Submitted to: International Journal of Systematic and Evolutionary Microbiology
Publication Type: Peer Reviewed Journal
Publication Acceptance Date: 1/17/1997
Publication Date: N/A
Citation: N/A

Interpretive Summary: Chlamydia is a bacterial pathogen that grows inside cells. It causes abortion and reproductive disease, pneumonia, coronary artery disease, conjunctivitis, blindness, arthritis, enteritis, and encephalitis in humans and/or in livestock. Chlamydia's importance and role in producing these diseases have been difficult to document. For the most part, Chlamydia are restricted to growth in certain host species, and embryonated eggs and tissue culture systems must be used for cultivation in the laboratory. Strains that cause disease in livestock often cannot be cultivated at all. Recognition of chlamydial infection has been based on serology, electron microscopy, complement fixation, and micro- immunofluorescence of laboratory-grown field specimens. These techniques can be imprecise or difficult to perform. The findings of this research showed that Chlamydia can be easily and reliably identified and differentiated using a polymerase chain reaction to identify a portion of the Chlamydia ribosomal genes involved in protein manufacture. These genes showed similarities that clustered the various chlamydia into two branches with nine groups. The C. trachomatis branch contained groups specific for humans, swine, and rodents. The non-C. trachomatis branch contained six groups (C. pecorum, C. pneumoniae, and C. psittaci-abortion, -avian, -feline, and -guinea pig). Each group is associated with unique and specific health risks. This research will benefit the livestock industry by providing new, better, and relatively inexpensive tests for the identification of Chlamydia in diseased animals. These tests will help to determine the epidemiology of chlamydia so that the diseases it causes can be reduced and controlled.

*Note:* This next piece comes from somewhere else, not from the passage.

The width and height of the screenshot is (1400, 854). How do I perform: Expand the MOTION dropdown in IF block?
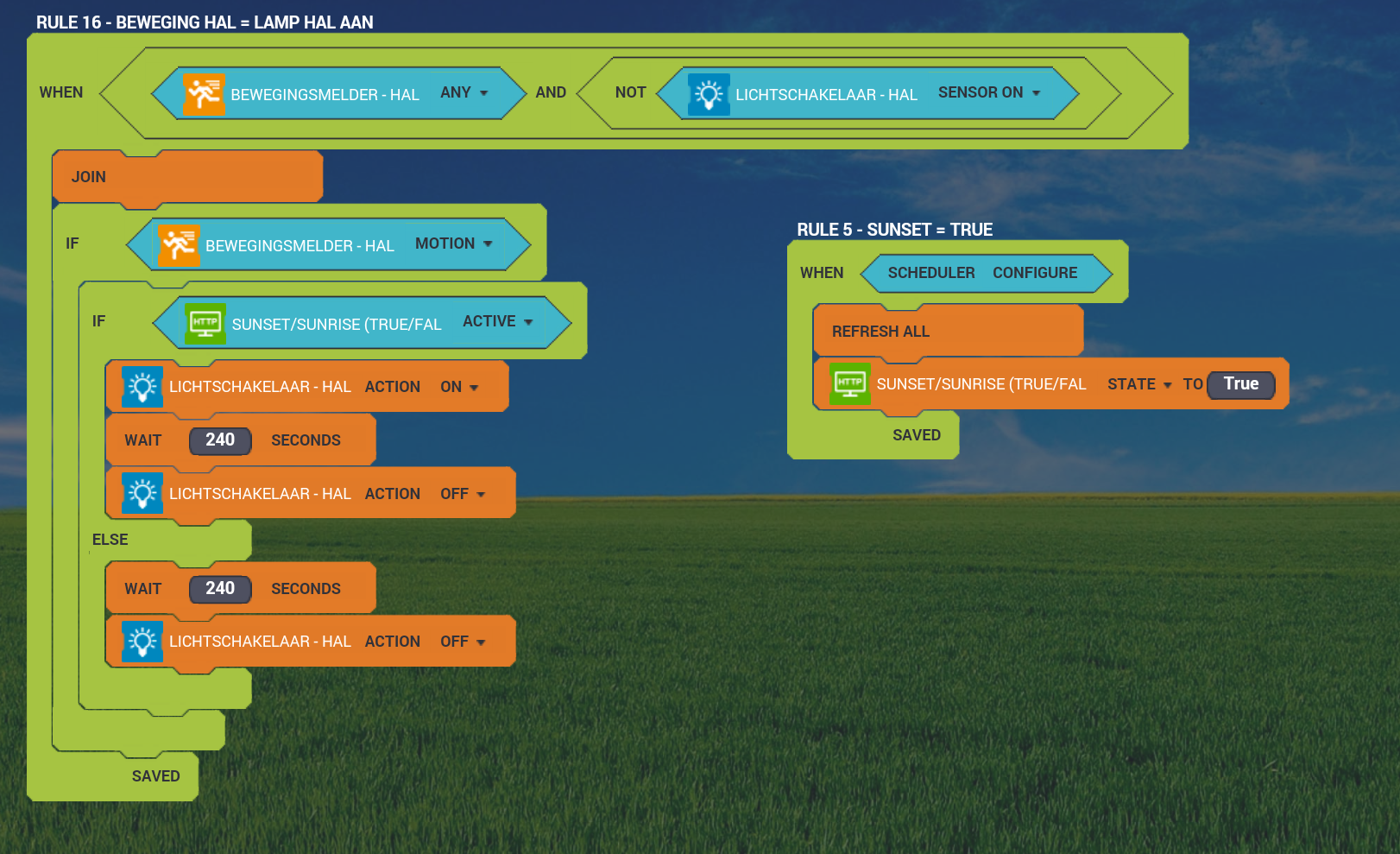tap(454, 244)
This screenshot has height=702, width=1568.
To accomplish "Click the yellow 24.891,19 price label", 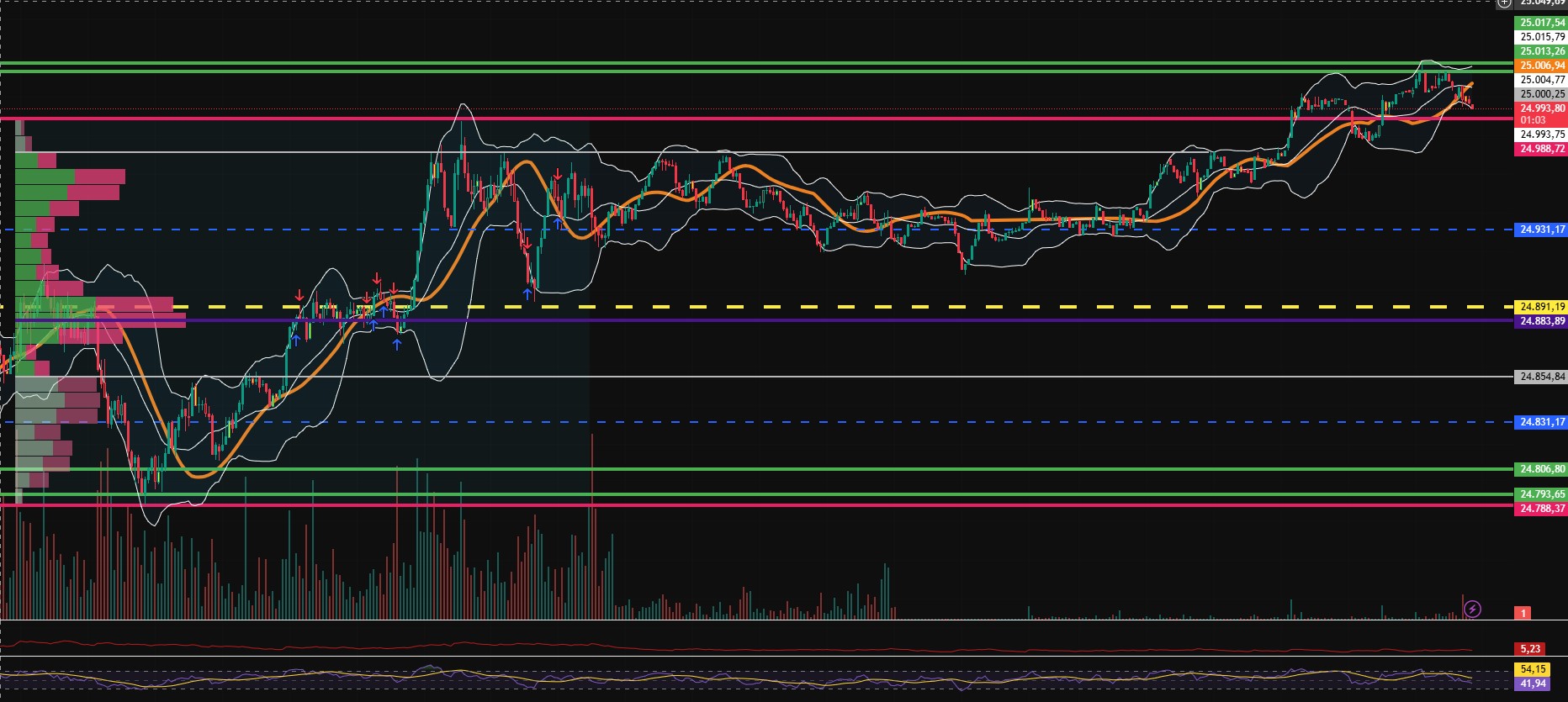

Technical Abstract: Current methods used to classify Chlamydiae are imprecise or difficult to perform. To make it possible to identify and classify chlamydia, a 2.8 kb ribosomal DNA segment from a C. trachomatis strain and a C. psittaci strain was amplified by PCR and sequenced. Subsequently, 1320 bp of rDNA including both the 16S/23S intergenic spacer (232 b 11 bp) and Domain I (620 b 2 bp) of the 23S gene were selected and sequenced from each of 39 additional strains of chlamydia and from a chlamydia-like organism. Using parsimony analysis and also percent distance analysis, these sequences were found to have variable regions that grouped the isolates into two lineages (C. trachomatis and non-C. trachomatis) with nine distinct groups. Divergence of the two lineages, as measured by sequence differences, was comparatively large for both the intergenic spacer (18-24% difference vs. 13.9% for the next-largest group difference) and for Domain I (15-18% difference vs. 8.8%), demonstrating an early ancestral division between C. trachomatis strains and all other chlamydia strains. The C. trachomatis lineage included three genotypically-specific groups (human, swine, and mouse/hamster), and the non-C. trachomatis lineage included six genotypically-specific groups (C. pecorum, C. pneumoniae, and C. psittaci- abortion, -avian, - feline, and -guinea pig). These groups were congruent with host specificity, tissue specificity, and/or with disease produced. Phylogenetic trees based on these data were congruent with trees previously derived from MOMP gene sequences and DNA homology studies. DNA sequence analysis of either the intergenic spacer or Domain I provides a rapid and reproducible method for identifying and classifying chlamydial strains.